For each record that follows, write out an identical copy.

Stored data
%%

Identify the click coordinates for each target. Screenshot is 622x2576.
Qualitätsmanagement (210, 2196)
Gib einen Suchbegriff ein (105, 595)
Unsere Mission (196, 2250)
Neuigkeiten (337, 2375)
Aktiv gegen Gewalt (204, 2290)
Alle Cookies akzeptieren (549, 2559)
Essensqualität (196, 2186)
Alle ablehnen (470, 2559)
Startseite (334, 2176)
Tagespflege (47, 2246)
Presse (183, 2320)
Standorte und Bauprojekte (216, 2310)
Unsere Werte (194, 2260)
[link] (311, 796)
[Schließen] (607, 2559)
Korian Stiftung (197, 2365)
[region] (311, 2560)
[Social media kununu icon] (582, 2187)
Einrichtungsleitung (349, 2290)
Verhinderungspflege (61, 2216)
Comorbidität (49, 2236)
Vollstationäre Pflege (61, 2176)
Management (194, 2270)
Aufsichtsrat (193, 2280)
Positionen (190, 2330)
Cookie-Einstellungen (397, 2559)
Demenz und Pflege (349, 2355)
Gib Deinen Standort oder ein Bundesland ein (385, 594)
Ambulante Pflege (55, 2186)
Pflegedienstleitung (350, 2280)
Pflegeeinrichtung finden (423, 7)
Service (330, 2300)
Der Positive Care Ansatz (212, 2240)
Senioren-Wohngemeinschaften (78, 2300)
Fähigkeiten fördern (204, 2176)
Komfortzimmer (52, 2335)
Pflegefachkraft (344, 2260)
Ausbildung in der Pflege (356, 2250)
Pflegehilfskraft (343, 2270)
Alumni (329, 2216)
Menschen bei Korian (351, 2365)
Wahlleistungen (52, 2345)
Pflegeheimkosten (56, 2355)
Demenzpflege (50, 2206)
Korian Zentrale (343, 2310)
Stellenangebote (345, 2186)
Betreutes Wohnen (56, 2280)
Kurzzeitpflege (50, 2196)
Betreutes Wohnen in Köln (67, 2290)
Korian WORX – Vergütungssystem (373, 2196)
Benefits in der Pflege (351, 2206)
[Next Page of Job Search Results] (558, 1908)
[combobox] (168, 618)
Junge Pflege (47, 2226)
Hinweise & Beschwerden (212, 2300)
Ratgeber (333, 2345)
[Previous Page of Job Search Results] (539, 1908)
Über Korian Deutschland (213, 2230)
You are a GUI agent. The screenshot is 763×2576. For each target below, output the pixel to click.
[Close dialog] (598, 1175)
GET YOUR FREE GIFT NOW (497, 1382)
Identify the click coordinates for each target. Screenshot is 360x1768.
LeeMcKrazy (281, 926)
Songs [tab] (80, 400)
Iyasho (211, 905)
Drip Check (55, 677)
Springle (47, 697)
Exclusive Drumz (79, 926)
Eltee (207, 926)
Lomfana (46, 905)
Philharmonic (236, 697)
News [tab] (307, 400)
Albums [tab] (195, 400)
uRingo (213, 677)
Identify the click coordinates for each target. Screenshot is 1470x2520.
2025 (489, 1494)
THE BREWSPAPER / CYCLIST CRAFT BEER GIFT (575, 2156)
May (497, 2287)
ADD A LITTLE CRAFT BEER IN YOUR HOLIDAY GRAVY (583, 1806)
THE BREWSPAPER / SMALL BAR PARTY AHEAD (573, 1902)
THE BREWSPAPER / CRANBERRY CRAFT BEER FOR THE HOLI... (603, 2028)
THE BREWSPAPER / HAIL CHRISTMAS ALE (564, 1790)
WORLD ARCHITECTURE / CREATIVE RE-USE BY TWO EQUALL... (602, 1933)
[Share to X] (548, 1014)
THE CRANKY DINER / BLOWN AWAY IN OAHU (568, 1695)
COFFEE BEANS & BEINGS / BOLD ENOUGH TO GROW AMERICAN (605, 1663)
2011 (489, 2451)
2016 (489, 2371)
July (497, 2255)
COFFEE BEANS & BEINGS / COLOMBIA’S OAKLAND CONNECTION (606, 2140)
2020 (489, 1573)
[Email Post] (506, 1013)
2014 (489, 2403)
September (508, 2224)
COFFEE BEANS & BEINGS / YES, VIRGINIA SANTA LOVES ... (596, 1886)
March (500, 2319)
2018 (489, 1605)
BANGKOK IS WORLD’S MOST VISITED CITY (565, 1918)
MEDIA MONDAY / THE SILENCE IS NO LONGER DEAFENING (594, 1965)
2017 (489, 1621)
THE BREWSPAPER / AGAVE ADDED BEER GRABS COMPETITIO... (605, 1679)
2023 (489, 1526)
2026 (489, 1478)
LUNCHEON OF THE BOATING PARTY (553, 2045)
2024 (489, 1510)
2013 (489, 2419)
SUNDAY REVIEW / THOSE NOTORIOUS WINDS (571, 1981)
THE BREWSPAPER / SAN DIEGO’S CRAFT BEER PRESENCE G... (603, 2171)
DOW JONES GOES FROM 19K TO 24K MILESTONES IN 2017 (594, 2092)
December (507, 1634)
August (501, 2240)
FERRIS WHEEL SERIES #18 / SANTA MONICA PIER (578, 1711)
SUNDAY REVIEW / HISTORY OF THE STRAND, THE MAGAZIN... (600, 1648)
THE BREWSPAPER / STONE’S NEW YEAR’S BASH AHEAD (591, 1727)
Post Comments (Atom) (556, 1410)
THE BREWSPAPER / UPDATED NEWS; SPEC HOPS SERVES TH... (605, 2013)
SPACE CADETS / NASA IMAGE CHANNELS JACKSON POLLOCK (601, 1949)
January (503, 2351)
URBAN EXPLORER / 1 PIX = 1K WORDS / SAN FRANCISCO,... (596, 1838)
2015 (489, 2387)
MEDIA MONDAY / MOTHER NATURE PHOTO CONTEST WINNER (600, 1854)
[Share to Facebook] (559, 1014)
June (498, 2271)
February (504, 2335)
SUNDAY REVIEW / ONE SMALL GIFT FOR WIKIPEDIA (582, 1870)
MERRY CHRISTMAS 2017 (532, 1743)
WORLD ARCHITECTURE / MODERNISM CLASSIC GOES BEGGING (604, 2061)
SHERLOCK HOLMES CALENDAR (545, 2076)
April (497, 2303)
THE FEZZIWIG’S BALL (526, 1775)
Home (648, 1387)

%%

_Problem solution:_
Identify the click coordinates for each target. Screenshot is 622x2576.
Qualitätsmanagement (210, 2196)
Gib einen Suchbegriff ein (105, 595)
Unsere Mission (196, 2250)
Neuigkeiten (337, 2375)
Aktiv gegen Gewalt (204, 2290)
Alle Cookies akzeptieren (549, 2559)
Essensqualität (196, 2186)
Alle ablehnen (470, 2559)
Startseite (334, 2176)
Tagespflege (47, 2246)
Presse (183, 2320)
Standorte und Bauprojekte (216, 2310)
Unsere Werte (194, 2260)
[link] (311, 796)
[Schließen] (607, 2559)
Korian Stiftung (197, 2365)
[region] (311, 2560)
[Social media kununu icon] (582, 2187)
Einrichtungsleitung (349, 2290)
Verhinderungspflege (61, 2216)
Comorbidität (49, 2236)
Vollstationäre Pflege (61, 2176)
Management (194, 2270)
Aufsichtsrat (193, 2280)
Positionen (190, 2330)
Cookie-Einstellungen (397, 2559)
Demenz und Pflege (349, 2355)
Gib Deinen Standort oder ein Bundesland ein (385, 594)
Ambulante Pflege (55, 2186)
Pflegedienstleitung (350, 2280)
Pflegeeinrichtung finden (423, 7)
Service (330, 2300)
Der Positive Care Ansatz (212, 2240)
Senioren-Wohngemeinschaften (78, 2300)
Fähigkeiten fördern (204, 2176)
Komfortzimmer (52, 2335)
Pflegefachkraft (344, 2260)
Ausbildung in der Pflege (356, 2250)
Pflegehilfskraft (343, 2270)
Alumni (329, 2216)
Menschen bei Korian (351, 2365)
Wahlleistungen (52, 2345)
Pflegeheimkosten (56, 2355)
Demenzpflege (50, 2206)
Korian Zentrale (343, 2310)
Stellenangebote (345, 2186)
Betreutes Wohnen (56, 2280)
Kurzzeitpflege (50, 2196)
Betreutes Wohnen in Köln (67, 2290)
Korian WORX – Vergütungssystem (373, 2196)
Benefits in der Pflege (351, 2206)
[Next Page of Job Search Results] (558, 1908)
[combobox] (168, 618)
Junge Pflege (47, 2226)
Hinweise & Beschwerden (212, 2300)
Ratgeber (333, 2345)
[Previous Page of Job Search Results] (539, 1908)
Über Korian Deutschland (213, 2230)
You are a GUI agent. The screenshot is 763×2576. For each target below, output the pixel to click.
[Close dialog] (598, 1175)
GET YOUR FREE GIFT NOW (497, 1382)
Identify the click coordinates for each target. Screenshot is 360x1768.
LeeMcKrazy (281, 926)
Songs [tab] (80, 400)
Iyasho (211, 905)
Drip Check (55, 677)
Springle (47, 697)
Exclusive Drumz (79, 926)
Eltee (207, 926)
Lomfana (46, 905)
Philharmonic (236, 697)
News [tab] (307, 400)
Albums [tab] (195, 400)
uRingo (213, 677)
Identify the click coordinates for each target. Screenshot is 1470x2520.
2025 (489, 1494)
THE BREWSPAPER / CYCLIST CRAFT BEER GIFT (575, 2156)
May (497, 2287)
ADD A LITTLE CRAFT BEER IN YOUR HOLIDAY GRAVY (583, 1806)
THE BREWSPAPER / SMALL BAR PARTY AHEAD (573, 1902)
THE BREWSPAPER / CRANBERRY CRAFT BEER FOR THE HOLI... (603, 2028)
THE BREWSPAPER / HAIL CHRISTMAS ALE (564, 1790)
WORLD ARCHITECTURE / CREATIVE RE-USE BY TWO EQUALL... (602, 1933)
[Share to X] (548, 1014)
THE CRANKY DINER / BLOWN AWAY IN OAHU (568, 1695)
COFFEE BEANS & BEINGS / BOLD ENOUGH TO GROW AMERICAN (605, 1663)
2011 (489, 2451)
2016 (489, 2371)
July (497, 2255)
COFFEE BEANS & BEINGS / COLOMBIA’S OAKLAND CONNECTION (606, 2140)
2020 (489, 1573)
[Email Post] (506, 1013)
2014 (489, 2403)
September (508, 2224)
COFFEE BEANS & BEINGS / YES, VIRGINIA SANTA LOVES ... (596, 1886)
March (500, 2319)
2018 (489, 1605)
BANGKOK IS WORLD’S MOST VISITED CITY (565, 1918)
MEDIA MONDAY / THE SILENCE IS NO LONGER DEAFENING (594, 1965)
2017 (489, 1621)
THE BREWSPAPER / AGAVE ADDED BEER GRABS COMPETITIO... (605, 1679)
2023 (489, 1526)
2026 (489, 1478)
LUNCHEON OF THE BOATING PARTY (553, 2045)
2024 (489, 1510)
2013 (489, 2419)
SUNDAY REVIEW / THOSE NOTORIOUS WINDS (571, 1981)
THE BREWSPAPER / SAN DIEGO’S CRAFT BEER PRESENCE G... (603, 2171)
DOW JONES GOES FROM 19K TO 24K MILESTONES IN 2017 (594, 2092)
December (507, 1634)
August (501, 2240)
FERRIS WHEEL SERIES #18 / SANTA MONICA PIER (578, 1711)
SUNDAY REVIEW / HISTORY OF THE STRAND, THE MAGAZIN... (600, 1648)
THE BREWSPAPER / STONE’S NEW YEAR’S BASH AHEAD (591, 1727)
Post Comments (Atom) (556, 1410)
THE BREWSPAPER / UPDATED NEWS; SPEC HOPS SERVES TH... (605, 2013)
SPACE CADETS / NASA IMAGE CHANNELS JACKSON POLLOCK (601, 1949)
January (503, 2351)
URBAN EXPLORER / 1 PIX = 1K WORDS / SAN FRANCISCO,... (596, 1838)
2015 (489, 2387)
MEDIA MONDAY / MOTHER NATURE PHOTO CONTEST WINNER (600, 1854)
[Share to Facebook] (559, 1014)
June (498, 2271)
February (504, 2335)
SUNDAY REVIEW / ONE SMALL GIFT FOR WIKIPEDIA (582, 1870)
MERRY CHRISTMAS 2017 (532, 1743)
WORLD ARCHITECTURE / MODERNISM CLASSIC GOES BEGGING (604, 2061)
SHERLOCK HOLMES CALENDAR (545, 2076)
April (497, 2303)
THE FEZZIWIG’S BALL (526, 1775)
Home (648, 1387)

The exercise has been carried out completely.